Instructions for the task: Transcribe the entries that follow, word for word.

═════ Data for this exercise ═════

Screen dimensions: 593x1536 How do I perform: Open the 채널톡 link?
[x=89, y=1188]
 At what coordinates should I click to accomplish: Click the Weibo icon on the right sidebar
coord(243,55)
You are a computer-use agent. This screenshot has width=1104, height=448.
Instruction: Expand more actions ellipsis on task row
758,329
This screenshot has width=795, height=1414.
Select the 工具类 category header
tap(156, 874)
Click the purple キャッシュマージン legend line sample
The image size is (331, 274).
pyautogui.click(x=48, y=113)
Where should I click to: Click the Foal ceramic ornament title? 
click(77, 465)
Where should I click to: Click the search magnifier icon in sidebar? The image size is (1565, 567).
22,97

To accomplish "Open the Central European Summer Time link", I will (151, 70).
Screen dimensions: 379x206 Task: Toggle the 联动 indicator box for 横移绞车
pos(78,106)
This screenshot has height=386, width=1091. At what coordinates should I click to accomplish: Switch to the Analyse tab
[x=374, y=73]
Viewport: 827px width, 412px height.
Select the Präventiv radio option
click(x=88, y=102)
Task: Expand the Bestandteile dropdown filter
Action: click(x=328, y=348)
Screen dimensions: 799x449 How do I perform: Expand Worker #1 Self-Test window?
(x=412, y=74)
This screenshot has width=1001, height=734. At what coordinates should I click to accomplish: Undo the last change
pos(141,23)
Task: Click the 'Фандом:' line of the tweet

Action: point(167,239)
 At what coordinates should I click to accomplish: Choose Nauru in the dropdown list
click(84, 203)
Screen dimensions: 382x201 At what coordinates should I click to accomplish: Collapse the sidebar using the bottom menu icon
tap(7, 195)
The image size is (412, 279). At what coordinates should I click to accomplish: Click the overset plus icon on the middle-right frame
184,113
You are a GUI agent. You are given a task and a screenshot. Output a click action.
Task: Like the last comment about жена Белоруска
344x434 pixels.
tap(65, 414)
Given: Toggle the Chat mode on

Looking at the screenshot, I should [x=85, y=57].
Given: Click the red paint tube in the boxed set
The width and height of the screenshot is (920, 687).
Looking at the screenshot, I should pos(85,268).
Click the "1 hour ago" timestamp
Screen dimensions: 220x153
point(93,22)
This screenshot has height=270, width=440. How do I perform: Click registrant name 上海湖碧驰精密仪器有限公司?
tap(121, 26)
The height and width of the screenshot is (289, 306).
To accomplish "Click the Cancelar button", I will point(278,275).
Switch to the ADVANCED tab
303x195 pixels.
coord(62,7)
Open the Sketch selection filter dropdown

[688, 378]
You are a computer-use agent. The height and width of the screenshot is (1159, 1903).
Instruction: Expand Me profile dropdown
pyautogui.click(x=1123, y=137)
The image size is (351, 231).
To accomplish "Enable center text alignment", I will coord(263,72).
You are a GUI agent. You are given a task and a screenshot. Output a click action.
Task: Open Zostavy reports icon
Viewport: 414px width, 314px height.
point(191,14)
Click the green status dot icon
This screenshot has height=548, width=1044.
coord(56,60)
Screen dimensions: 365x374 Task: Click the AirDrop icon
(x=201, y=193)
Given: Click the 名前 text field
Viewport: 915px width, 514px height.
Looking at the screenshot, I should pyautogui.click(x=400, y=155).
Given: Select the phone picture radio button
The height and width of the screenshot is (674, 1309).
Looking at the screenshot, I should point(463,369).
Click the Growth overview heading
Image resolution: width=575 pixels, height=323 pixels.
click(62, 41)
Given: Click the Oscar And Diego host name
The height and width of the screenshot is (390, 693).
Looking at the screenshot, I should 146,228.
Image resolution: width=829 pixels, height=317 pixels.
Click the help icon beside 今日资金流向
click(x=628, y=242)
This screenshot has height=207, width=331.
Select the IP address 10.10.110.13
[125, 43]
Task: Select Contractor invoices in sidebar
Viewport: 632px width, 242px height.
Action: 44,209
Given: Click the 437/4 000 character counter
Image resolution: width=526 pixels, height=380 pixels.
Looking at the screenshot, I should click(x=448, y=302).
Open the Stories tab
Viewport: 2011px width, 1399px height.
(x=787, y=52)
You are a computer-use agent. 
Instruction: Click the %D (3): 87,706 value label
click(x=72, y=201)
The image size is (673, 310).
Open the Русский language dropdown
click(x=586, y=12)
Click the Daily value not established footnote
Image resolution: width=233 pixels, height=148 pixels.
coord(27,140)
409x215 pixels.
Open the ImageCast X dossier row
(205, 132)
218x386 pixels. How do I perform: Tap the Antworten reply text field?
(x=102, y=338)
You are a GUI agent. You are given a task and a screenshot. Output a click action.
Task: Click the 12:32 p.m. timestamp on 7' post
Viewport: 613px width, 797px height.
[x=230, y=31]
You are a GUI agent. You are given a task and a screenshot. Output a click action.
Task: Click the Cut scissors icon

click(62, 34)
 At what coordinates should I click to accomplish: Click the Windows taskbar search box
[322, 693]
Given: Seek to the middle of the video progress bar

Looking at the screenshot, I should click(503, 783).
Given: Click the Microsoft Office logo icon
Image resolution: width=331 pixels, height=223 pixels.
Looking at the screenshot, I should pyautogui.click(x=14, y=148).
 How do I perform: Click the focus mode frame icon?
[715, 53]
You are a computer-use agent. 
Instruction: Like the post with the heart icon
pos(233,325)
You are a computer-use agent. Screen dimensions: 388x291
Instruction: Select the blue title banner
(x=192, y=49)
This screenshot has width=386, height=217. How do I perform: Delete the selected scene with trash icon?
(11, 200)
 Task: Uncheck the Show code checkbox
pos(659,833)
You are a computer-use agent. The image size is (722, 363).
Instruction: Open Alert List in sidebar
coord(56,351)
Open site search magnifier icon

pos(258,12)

═════

Response area:
Screen dimensions: 593x1536 How do I perform: Open the 채널톡 link?
[x=89, y=1188]
 At what coordinates should I click to accomplish: Click the Weibo icon on the right sidebar
coord(243,55)
You are a computer-use agent. This screenshot has width=1104, height=448.
Instruction: Expand more actions ellipsis on task row
758,329
This screenshot has width=795, height=1414.
Select the 工具类 category header
tap(156, 874)
Click the purple キャッシュマージン legend line sample
The image size is (331, 274).
pyautogui.click(x=48, y=113)
Where should I click to: Click the Foal ceramic ornament title? 
click(77, 465)
Where should I click to: Click the search magnifier icon in sidebar? The image size is (1565, 567).
22,97

To accomplish "Open the Central European Summer Time link", I will (151, 70).
Screen dimensions: 379x206 Task: Toggle the 联动 indicator box for 横移绞车
pos(78,106)
This screenshot has height=386, width=1091. At what coordinates should I click to accomplish: Switch to the Analyse tab
[x=374, y=73]
Viewport: 827px width, 412px height.
Select the Präventiv radio option
click(x=88, y=102)
Task: Expand the Bestandteile dropdown filter
Action: click(x=328, y=348)
Screen dimensions: 799x449 How do I perform: Expand Worker #1 Self-Test window?
(x=412, y=74)
This screenshot has width=1001, height=734. At what coordinates should I click to accomplish: Undo the last change
pos(141,23)
Task: Click the 'Фандом:' line of the tweet

Action: point(167,239)
 At what coordinates should I click to accomplish: Choose Nauru in the dropdown list
click(84, 203)
Screen dimensions: 382x201 At what coordinates should I click to accomplish: Collapse the sidebar using the bottom menu icon
tap(7, 195)
The image size is (412, 279). At what coordinates should I click to accomplish: Click the overset plus icon on the middle-right frame
184,113
You are a GUI agent. You are given a task and a screenshot. Output a click action.
Task: Like the last comment about жена Белоруска
344x434 pixels.
tap(65, 414)
Given: Toggle the Chat mode on

Looking at the screenshot, I should [x=85, y=57].
Given: Click the red paint tube in the boxed set
The width and height of the screenshot is (920, 687).
Looking at the screenshot, I should pos(85,268).
Click the "1 hour ago" timestamp
Screen dimensions: 220x153
point(93,22)
This screenshot has height=270, width=440. How do I perform: Click registrant name 上海湖碧驰精密仪器有限公司?
tap(121, 26)
The height and width of the screenshot is (289, 306).
To accomplish "Click the Cancelar button", I will point(278,275).
Switch to the ADVANCED tab
303x195 pixels.
coord(62,7)
Open the Sketch selection filter dropdown

[688, 378]
You are a computer-use agent. The height and width of the screenshot is (1159, 1903).
Instruction: Expand Me profile dropdown
pyautogui.click(x=1123, y=137)
The image size is (351, 231).
To accomplish "Enable center text alignment", I will coord(263,72).
You are a GUI agent. You are given a task and a screenshot. Output a click action.
Task: Open Zostavy reports icon
Viewport: 414px width, 314px height.
point(191,14)
Click the green status dot icon
This screenshot has height=548, width=1044.
coord(56,60)
Screen dimensions: 365x374 Task: Click the AirDrop icon
(x=201, y=193)
Given: Click the 名前 text field
Viewport: 915px width, 514px height.
Looking at the screenshot, I should pyautogui.click(x=400, y=155).
Given: Select the phone picture radio button
The height and width of the screenshot is (674, 1309).
Looking at the screenshot, I should point(463,369).
Click the Growth overview heading
Image resolution: width=575 pixels, height=323 pixels.
click(62, 41)
Given: Click the Oscar And Diego host name
The height and width of the screenshot is (390, 693).
Looking at the screenshot, I should 146,228.
Image resolution: width=829 pixels, height=317 pixels.
Click the help icon beside 今日资金流向
click(x=628, y=242)
This screenshot has height=207, width=331.
Select the IP address 10.10.110.13
[125, 43]
Task: Select Contractor invoices in sidebar
Viewport: 632px width, 242px height.
Action: 44,209
Given: Click the 437/4 000 character counter
Image resolution: width=526 pixels, height=380 pixels.
Looking at the screenshot, I should click(x=448, y=302).
Open the Stories tab
Viewport: 2011px width, 1399px height.
(x=787, y=52)
You are a computer-use agent. 
Instruction: Click the %D (3): 87,706 value label
click(x=72, y=201)
The image size is (673, 310).
Open the Русский language dropdown
click(x=586, y=12)
Click the Daily value not established footnote
Image resolution: width=233 pixels, height=148 pixels.
coord(27,140)
409x215 pixels.
Open the ImageCast X dossier row
(205, 132)
218x386 pixels. How do I perform: Tap the Antworten reply text field?
(x=102, y=338)
You are a GUI agent. You are given a task and a screenshot. Output a click action.
Task: Click the 12:32 p.m. timestamp on 7' post
Viewport: 613px width, 797px height.
[x=230, y=31]
You are a GUI agent. You are given a task and a screenshot. Output a click action.
Task: Click the Cut scissors icon

click(62, 34)
 At what coordinates should I click to accomplish: Click the Windows taskbar search box
[322, 693]
Given: Seek to the middle of the video progress bar

Looking at the screenshot, I should click(503, 783).
Given: Click the Microsoft Office logo icon
Image resolution: width=331 pixels, height=223 pixels.
Looking at the screenshot, I should pyautogui.click(x=14, y=148).
 How do I perform: Click the focus mode frame icon?
[715, 53]
You are a computer-use agent. 
Instruction: Like the post with the heart icon
pos(233,325)
You are a computer-use agent. Screen dimensions: 388x291
Instruction: Select the blue title banner
(x=192, y=49)
This screenshot has width=386, height=217. How do I perform: Delete the selected scene with trash icon?
(11, 200)
 Task: Uncheck the Show code checkbox
pos(659,833)
You are a computer-use agent. The image size is (722, 363).
Instruction: Open Alert List in sidebar
coord(56,351)
Open site search magnifier icon

pos(258,12)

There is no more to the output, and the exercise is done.